Grand Tour is a 2024 historical drama film co-written and directed by Miguel Gomes, starring Gonçalo Waddington and Crista Alfaiate. Gomes has stated the movie was inspired by a passage from the W. Somerset Maugham book The Gentleman in the Parlour.

The film had its world premiere at the main competition of the 77th Cannes Film Festival, on 22 May 2024, where Gomes won the Best Director award. In September 2024, it was selected as the Portuguese entry for Best International Feature Film at the 97th Academy Awards, but was not nominated. It was theatrically released in Portugal on 19 September 2024, by Um Pedra no Sapato.

==Plot==
In 1918, Rangoon is a city under British colonial rule. Civil servant Edward abandons his fiancée Molly on the day they are to be married. He flees in a state of melancholy, contemplating Molly's condition. Determined to be married, Molly follows his trail.

==Cast==
- Gonçalo Waddington as Edward
- Crista Alfaiate as Molly
- Cláudio da Silva as Timothy Sanders
- Lang Khê Tran as Ngoc
- Jorge Andrade as Reginald
- João Pedro Vaz as Reverendo Carpenter
- João Pedro Bénard as Horace Seagrave
- Teresa Madruga as Espia
- Joana Bárcia as Lady Dragon
- Jani Zhao as Noiva Chinesa
- Manuela Couto as Mrs. Cooper
- Diogo Dória as Major Brown
- Américo Silva as Comandante Britanico
- Giacomo Leone as Signor Farnese

==Production==
Grand Tour was produced by the Lisbon-based company Uma Pedra No Sapato, in co-production with Italy's Vivo Film and France's Shellac Sud and Cinéma Defacto. In March 2023, Variety reported that the film was shooting in Italy. It also revealed that the film would combine 16 mm film scenes with the images and sounds captured during a research trip to Asia. Gomes sent two cinematographers to capture footage: Guo Liang in China and Sayombhu Mukdeeprom in six other countries. Filming was done with an Arriflex 416 camera using Kodak 7222 film stock. Adobe Premiere Pro was used to edit the film and da Vinci 2K was used for colour correction. While most of the film is in black and white, the film shifts between time periods, blending black-and-white and color footage in the process. Narrative scenes, which remain in black-and-white, were shot on soundstages in Lisbon and Rome. They are interspersed with documentary-style footage of modern-day cities, often in color but also in monochrome.

==Release==
Grand Tour was selected to compete for the Palme d'Or at the 2024 Cannes Film Festival, where it had its world premiere on 22 May 2024. It was also selected for the main competition of the 71st Sydney Film Festival and was screened on 15 June 2024. It was also selected in Gala Presentation at the 29th Busan International Film Festival to be screened in October 2024. It made its North American premiere at the 2024 Toronto International Film Festival on 5 September 2024, screened in the Main Slate of the 62nd New York Film Festival. It also was selected in the slate of the 69th Valladolid International Film Festival (for its Spanish premiere).

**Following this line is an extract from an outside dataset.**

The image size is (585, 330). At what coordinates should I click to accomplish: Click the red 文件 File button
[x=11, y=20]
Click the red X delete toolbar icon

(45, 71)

International sales were handled by The Match Factory. Uma Pedra no Sapato theatrically released the film in Portugal on 19 September 2024. The film was originally set to be released theatrically in France by Tandem and Shellac on 18 December 2024, but the release date was pushed forward to 6 November 2024, and then pushed back to 27 November 2024. In June 2024, Mubi acquired distribution rights to the film in North America, United Kingdom, Ireland, Latin America, Germany, Austria, Turkey and India. The film is set to be released in theaters in the US on 28 March 2025.

==Reception==

===Critical response===
 Metacritic, which uses a weighted average, assigned the film a score of 82 out of 100, based on 17 critics, indicating "universal acclaim".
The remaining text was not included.